Cronbach’s α was high indicating good internal consistency; as α exceeded 0.90, it could be argued that some items could be removed [16], but as this is a translation and reliability study, the purpose was not to reduce items.

The present study has some limitations. Participation in this study relied on active enrolment of patients. However, only 46 % of the patients returned both the first and second questionnaire. This dropout was larger than expected [14] and could potentially have introduced selection bias. As we expected, more than 50 % of the patients in our cohort were treated with DMARDs [18], but age was higher and disease duration longer than expected [19]. Because patients with longer disease duration usually have the most stable disease courses, consequently, we may have included patients with a lower prevalence of flares than usually seen in daily clinical practice. This could potentially have caused an overestimation of the ICCs in our study.

A relatively short interval between test and retest was used. A longer time between test and retest has been proposed by some authors [20]. The present time interval was chosen to ensure minimal change in RA, which may have occurred over time. However, such a short interval may be a potential source of bias because the patients may recall previous answers given, and this may affect the objectivity of the tests.

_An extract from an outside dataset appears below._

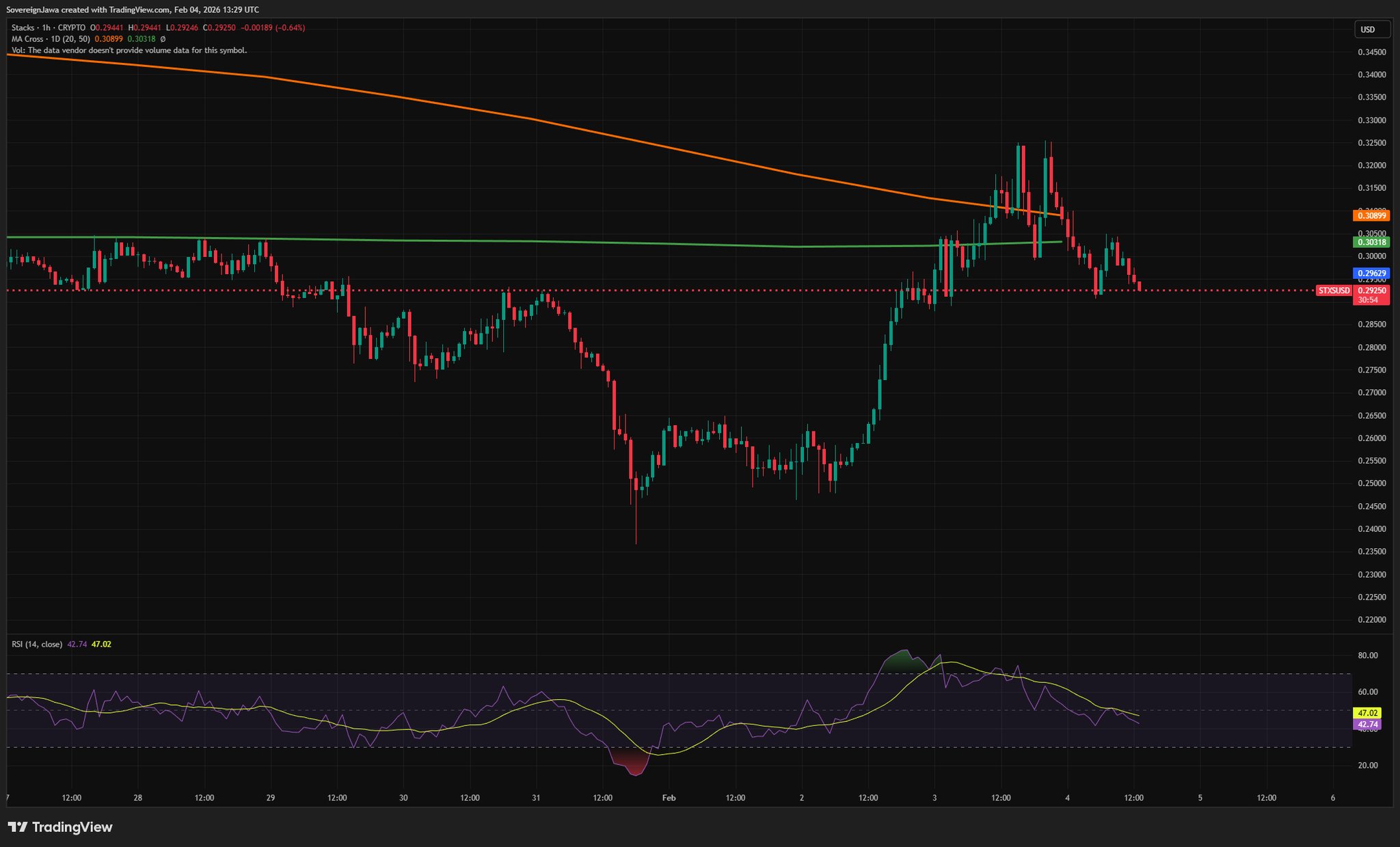This screenshot has width=1400, height=847.
Task: Click the 0.34500 price scale label
Action: coord(1371,52)
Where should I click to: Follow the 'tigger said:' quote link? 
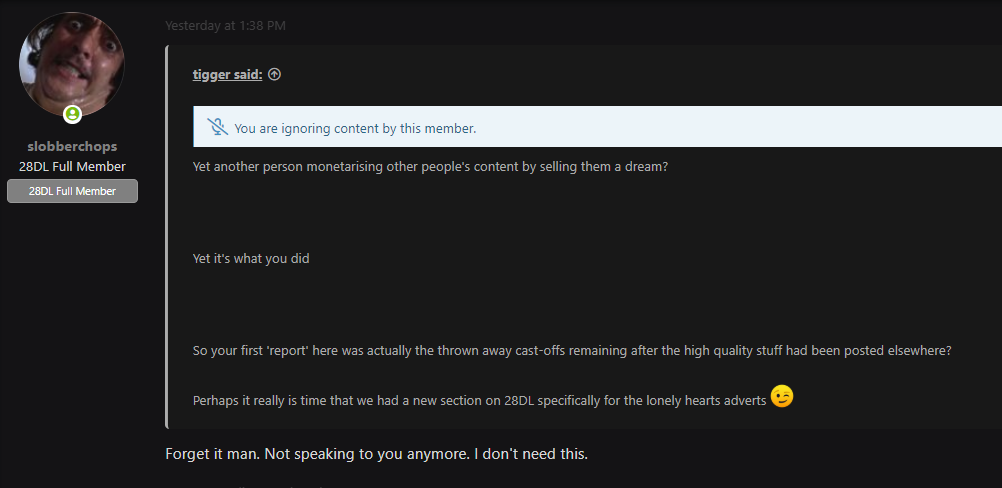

In reliability tests, one of the main questions is whether patients actually had changed between test and retest. As the FI were mailed to the patients, there is no clinical examination to confirm this, but kappa calculations on both the general item and use of analgesic showed excellent reliability indicating no or minor change in clinical symptoms.

In conclusion, we have successfully translated and adapted the FI into the Danish language with the final Danish version demonstrating good psychometric properties with excellent reliability.